A general lack of digital skills

You see, I’ll suggest that the reason “the workforce [do not have] the heuristic skills necessary to safely navigate the Internet” is a general lack of digital skills. We (in general) have not evolved our technical skills for the use of “office productivity” tools since the mid-1990s. When I was at Uni’, I used MS-DOS 6.0 and WordPerfect 5.1. By my final year, I had progressed to Windows 3.11 for Workgroups and Word for Windows 2.0. And the way most people use a word processor they might as well still be on that platform. In general, people don’t use the features and functionality in our bloated Office products. They just type words, put blank lines in for spacing, pick some fonts manually (ever heard of styles?) and save.  I could use similar examples for presentations in PowerPoint or for spreadsheets in Excel. The introduction of the ribbon in Microsoft Office circa 2007 was said to be an attempt to surface the features people use the most (but features couldn’t be removed entirely because telemetry told Microsoft that everyone uses some of the features, just not all of us, all of the time).

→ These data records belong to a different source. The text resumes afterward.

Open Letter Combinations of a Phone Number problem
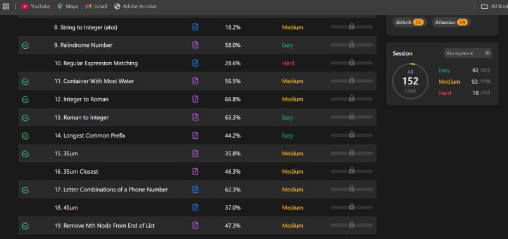 (111, 190)
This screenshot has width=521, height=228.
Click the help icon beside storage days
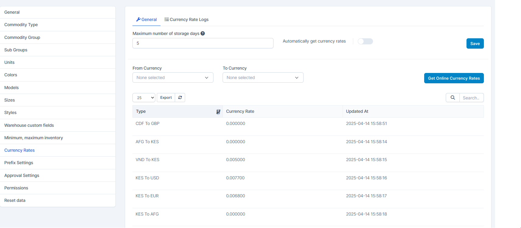point(203,33)
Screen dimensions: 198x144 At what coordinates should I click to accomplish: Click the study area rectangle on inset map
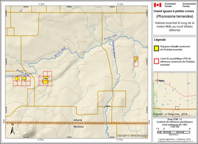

At his Middle School (then aged around 9-11), my son was commended for his tech skills because he was able to offer classroom IT support to the teachers. That’s not because he’s a tech genius but because the staff at the school didn’t know how to use Windows+P to connect to an external screen. To be fair to his teachers that’s not unique to them – it’s the same in most offices too. Similarly for booking calendar appointments for meetings (a black art to some) or not sending email attachments to share documents. The list goes on.

We teach our children to be safe on the Internet but many adults struggle too. “Would you like to see the dancing pigs?” Oh, go on then – click anything to make the box go away. Followed by “Oops, why is my browser opening all of these windows showing sites with pictures of scantily-clad ladies?”. This is not a new phenomenon either.

I’m in danger here of going off on a bit of a rant, so I’ll stop for a moment and focus on what many of us talk a lot about today – digital transformation – or rather how the digital skills gap is hindering our ability to transform.

Digital transformation

Consultants like me work with organisations to help them adopt new technologies in order to address business issues, embrace change and, ideally, adapt their business to innovate – perhaps even disruptively. At least, that’s the idea – far too many organisations seem to want to “run an Office 365 project” rather than to “deliver a flexible workstyle facilitated by modern end-user computing services delivered using a software as a service model”. If they can’t see past the tech, it’s unlikely they will deliver true digital transformation.

Even if their business processes evolve, do the staff have the skills to embrace the change? Do we have one generation (mine) still stuck in 1995, whilst the millennials want to do everything with apps on their phones (incidentally, I think a lot of the stuff written about millennials is rubbish too – but that’s something for another post)? As Lewis Richards (@stroker) notes below, being digital is a mindset.

People Change Management

Many of us understand change management from a technology or service standpoint – but what about people change management? This is where models like the ADKAR model (from Prosci) can help*

ADKAR stands for Awareness, Desire, Knowledge, Ability and Reinforcement – as illustrated below:

The Prosci ADKAR model

It’s about taking people on a journey and helping to manage organisational/people change:

  • We build awareness with communications, model offices, etc. to help people become aware that a change is on the horizon. People are naturally resistant to change, so we need to make them aware of it, take away the initial shock and let them get their heads around what’s happening.
  • After we’ve made people aware of change and helped them to understand why it’s happening, we turn our attention to helping people to embrace the potential. Initially, this is about desire – selling the benefits of the change so that people are asking “when can I have this?”.
  • Knowledge is developed through training. That might not be classroom-based – it could take many forms – but fundamentally it needs to address the skills that people need to adapt to the change – avoiding the digital skills gap I mentioned above that’s be brought on through years of introducing new systems and expecting people to just “get on with it”.
  • Once equipped with desire and knowledge, people gain the ability to function in the new way.
  • Finally, business changes need to change to take advantage of new capabilities. Critically, the new methods and processes need to be reinforced to ensure that organisations don’t fall back into their old ways of working.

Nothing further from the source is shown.